06 Ağustos 2014 00:07

Değişim

Değişim

Fotoğraf: Envato

Paylaş

Yanıtına ulaşmakta zorlandığım bir soru var: Futbol dinamik bir oyun mu, yoksa muhafazakar bir kurguda mı? Değişim mi kazanır futbolda, istikrar mı?
Eğer oyun sistemleriyse söz konusu olan, 4 yılda bir dünya futboluna damga vuran hakim oyun stili değişiyor diyebiliriz.1934-1938’deki İtalya’nın ve 1958-1962’deki Brezilya’nın dublelerinin ardından Dünya Kupası’nı peş peşe alabilen bir takım yok. Gerçekten de hakim futbol ekolünün dört yıllık periyodlarla yeni bir karaktere büründüğünü görmek mümkün. Dünya Kupası’nı alan futbol ekolü, tüm dünyada binlerce takımın ilham kaynağı oluyor. 1970’lerin Hollanda’sının Total Futbol’u, 1990’ların Almanya’sının 3-5-2’si 4 yıldan daha uzun süreler damgasını vurduysa da futbola,  modern futbolun sahaya diziliminde bahsedebileceğimiz değişim 4  yıllık periyotlarla gerçekleşmekte. Dört yıl uzun bir periyot mu, kısa mı? Bir futbolcunun verimli spor yaşamı 18 sene diye düşünürsek, uzun bir süre. 2-3 farklı ekol yaşayabiliyor bir futbolcu en fazla.
Yok eğer oyun sistemleri değil takımlar ya da kulüplerse oyunun ruhunu yakalayan, bunda periyotlar daha kısa. Hiçbir krallık uzun sürmedi. Belki 1950’lerin Puşkaş’lı Di Stefano’lu Real Madrid’inden beri dört beş yıllık hükümranlıklar yok. Ne Bayern’ler, Barça’lar, Real’ler, Manchester’lar talip oldu da başaramadı. Futbol en tepedekinin ayağını çabucak kaydırıyor.
Seyirciler ise daha az değişken. Taraftar grupları, tribünde sözü geçen isimler genelde çakılmış kalmış isimler oluyor. Efsane tezahüratlar aynı, yeni besteler eskileri eskitemiyor bir türlü. “Edirne köprüsü taştan var mı büyük Beşiktaş’tan?” pankartı herhalde tribünde on yıllar mertebesinde vakit geçirdi herhalde. Tribünde durağanlık kazanıyor.
Son kalan da, belki en önemlisi. İsimler. Yönetimler, teknik direktörler, futbolcular. Futbolun saha içindeki ve sosyal düzeydeki dinamizminin göstergesi. Kan değişikliği dendiğinde akla gelenler, başarıda asla terk etmemesi, başarısızlıkta derhal istifa etmesi istenenler. Onlar değişince, tüm kader değişecek sanılanlar.  Bir yandan da istikrarlı olması istenenler.
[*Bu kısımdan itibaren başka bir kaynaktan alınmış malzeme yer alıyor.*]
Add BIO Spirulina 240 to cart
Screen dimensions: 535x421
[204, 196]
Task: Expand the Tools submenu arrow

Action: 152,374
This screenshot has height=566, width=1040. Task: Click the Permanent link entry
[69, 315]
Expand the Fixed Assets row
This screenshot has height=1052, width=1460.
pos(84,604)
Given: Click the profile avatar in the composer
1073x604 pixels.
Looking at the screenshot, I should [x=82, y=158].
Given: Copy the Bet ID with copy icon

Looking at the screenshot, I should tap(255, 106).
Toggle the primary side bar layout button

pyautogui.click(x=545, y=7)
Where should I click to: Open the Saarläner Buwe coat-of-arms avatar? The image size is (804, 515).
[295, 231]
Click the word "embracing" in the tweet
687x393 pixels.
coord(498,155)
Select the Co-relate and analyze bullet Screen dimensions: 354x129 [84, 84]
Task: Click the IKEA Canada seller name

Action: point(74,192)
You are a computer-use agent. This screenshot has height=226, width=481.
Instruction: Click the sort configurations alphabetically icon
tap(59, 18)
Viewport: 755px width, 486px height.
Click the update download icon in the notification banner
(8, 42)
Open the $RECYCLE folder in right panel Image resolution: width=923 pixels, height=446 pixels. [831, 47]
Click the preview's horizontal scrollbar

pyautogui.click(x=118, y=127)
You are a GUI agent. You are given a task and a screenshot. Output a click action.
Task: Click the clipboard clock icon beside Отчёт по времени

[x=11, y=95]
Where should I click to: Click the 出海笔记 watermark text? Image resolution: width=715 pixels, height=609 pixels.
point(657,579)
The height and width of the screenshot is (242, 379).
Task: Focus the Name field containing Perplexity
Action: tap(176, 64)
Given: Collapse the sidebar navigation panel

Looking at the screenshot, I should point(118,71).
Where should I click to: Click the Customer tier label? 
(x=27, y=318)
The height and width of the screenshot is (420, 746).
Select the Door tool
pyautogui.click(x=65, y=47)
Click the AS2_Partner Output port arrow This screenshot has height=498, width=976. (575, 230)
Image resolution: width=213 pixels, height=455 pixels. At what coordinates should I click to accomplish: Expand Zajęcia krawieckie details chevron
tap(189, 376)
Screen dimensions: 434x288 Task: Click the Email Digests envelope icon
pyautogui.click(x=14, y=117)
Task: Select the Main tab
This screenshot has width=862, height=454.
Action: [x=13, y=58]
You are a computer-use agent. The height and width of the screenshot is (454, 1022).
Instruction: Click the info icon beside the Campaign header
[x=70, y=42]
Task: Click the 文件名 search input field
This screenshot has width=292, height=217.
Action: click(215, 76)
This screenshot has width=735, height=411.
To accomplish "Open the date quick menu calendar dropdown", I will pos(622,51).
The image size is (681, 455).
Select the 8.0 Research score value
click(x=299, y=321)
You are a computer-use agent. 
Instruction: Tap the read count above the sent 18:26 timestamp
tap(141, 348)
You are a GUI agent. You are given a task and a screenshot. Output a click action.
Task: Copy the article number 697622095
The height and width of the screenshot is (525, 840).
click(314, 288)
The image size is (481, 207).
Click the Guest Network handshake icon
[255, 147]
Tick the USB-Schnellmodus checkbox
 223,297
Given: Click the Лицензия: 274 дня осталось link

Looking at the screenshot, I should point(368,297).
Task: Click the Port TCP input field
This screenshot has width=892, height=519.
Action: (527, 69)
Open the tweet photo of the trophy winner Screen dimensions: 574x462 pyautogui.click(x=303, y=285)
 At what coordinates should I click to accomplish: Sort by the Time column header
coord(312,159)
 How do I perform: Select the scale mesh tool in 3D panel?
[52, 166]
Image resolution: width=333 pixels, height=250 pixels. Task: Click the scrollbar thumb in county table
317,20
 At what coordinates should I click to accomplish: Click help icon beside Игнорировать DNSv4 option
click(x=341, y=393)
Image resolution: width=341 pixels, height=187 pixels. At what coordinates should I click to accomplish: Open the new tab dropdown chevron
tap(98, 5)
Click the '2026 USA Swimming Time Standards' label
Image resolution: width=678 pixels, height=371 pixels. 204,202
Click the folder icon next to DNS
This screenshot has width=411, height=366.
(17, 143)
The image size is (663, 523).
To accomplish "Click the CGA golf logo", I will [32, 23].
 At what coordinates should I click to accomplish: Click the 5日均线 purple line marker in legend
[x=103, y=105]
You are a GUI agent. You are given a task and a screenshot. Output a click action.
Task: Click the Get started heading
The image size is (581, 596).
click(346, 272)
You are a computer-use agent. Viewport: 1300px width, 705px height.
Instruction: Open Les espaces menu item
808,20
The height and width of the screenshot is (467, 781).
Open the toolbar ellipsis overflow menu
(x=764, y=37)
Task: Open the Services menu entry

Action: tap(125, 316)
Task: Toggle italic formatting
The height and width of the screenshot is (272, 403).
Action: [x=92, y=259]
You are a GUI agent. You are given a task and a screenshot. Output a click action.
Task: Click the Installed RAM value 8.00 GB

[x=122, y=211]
Paradoksumuzun başrol oyuncuları.
Prandelli, Galatasaray’a gelince ilk işi Sabri Sarıoğlu’nu kampa götürmemek oldu. Sabri tepki gösterdi haliyle, bu kararı anlamadığını belirtti. Prandelli ise nazikçe “Bu kararı hep birlikte aldık. Değişim zamanı geldi” diye yanıtladı. Daha da ileri gitti kaptanlığını aldı Sabri’nin.
Galatasaray kadrosundaki, en eski Galatasaraylı olan futbolcudan bahsediyoruz.Sabri  beş şampiyonluk yaşamış Galatasaray’la.  Türkiye’nin neredeyse tümünün hemfikir olduğu bir görüş var.  Sabri’nin yeşil sahada yaptığı en iyi hareket üçlü çektirmek.Prandelli Sabri’nin Galatasaray’daki 10. hocası. Sabri sahada kendisini,  maçtan sonra videolarını izlese değişim kararının haklılığını anlayabilecektir eminim. Hatta 9 hocanın makasından bir biçimde kurtulduğu için belki şanslı da hissedecektir. Limitli futbol kabiliyetlerine rağmen  12 sene Galatasaray gibi üst düzey bir takımda barınması, iyi kötü bir istikrar sağlaması, kaptanlığa kadar yükselmesi Sabri için hoş bir sürpriz olsa gerek. 12 yıldır istikrarla oynuyor gibi yapıyor ama pek bir şey üretmiyor.
İşte baştaki soruya geri döndük. Futbolda değişim mi iyidir istikrar mı? Her sene el değiştiren üst düzey kupalar mı doğruyu söylemektedir, yoksa istikrarla kadroda kendisine yer bulan Sabri Sarıoğlu mu?
Bu sorunun mutlak bir yanıtı olmadığı aşikar. Zaten amacım da buna ulaşmak değil, bunu tartışmış olmak. O rahatlıkla şunu söylüyorum. Prandelli’nin Sabri’yi gönderme kararı, Guardiola’nın kendi yarattığı efsanevi Barcelona’dan ayrılma kararı gibi radikal değişimi simgeleyen hareketler futbola istikrardan daha büyük katkı yapıyor. Değiştirebilme cesareti, sonunda ne çıkacağından bağımsız oyuna bir renk getirmiş oluyor. Sabri Reyiz’in futbolseveri en çok heyecanlandırdığı an, gidişi olacak. Futbolda hiçbir isim, hiçbir marka kalıcı olamıyor. İstikrar fikren iyi durmakla beraber  fiilen değişime yeniliyor. Değişimin fikri dahi, 12 yıllık istikrarlı bir üretimsizlikten daha çok heyecan doğuruyor.

YAZARIN DİĞER YAZILARI
Sefer Selvi Karikatürleri
Evrensel Gazetesi Birinci Sayfa
Evrensel Ege Sayfaları
EVRENSEL EGE

Ege'den daha fazla haber, röportaj, mektup, analiz ve köşe yazısı...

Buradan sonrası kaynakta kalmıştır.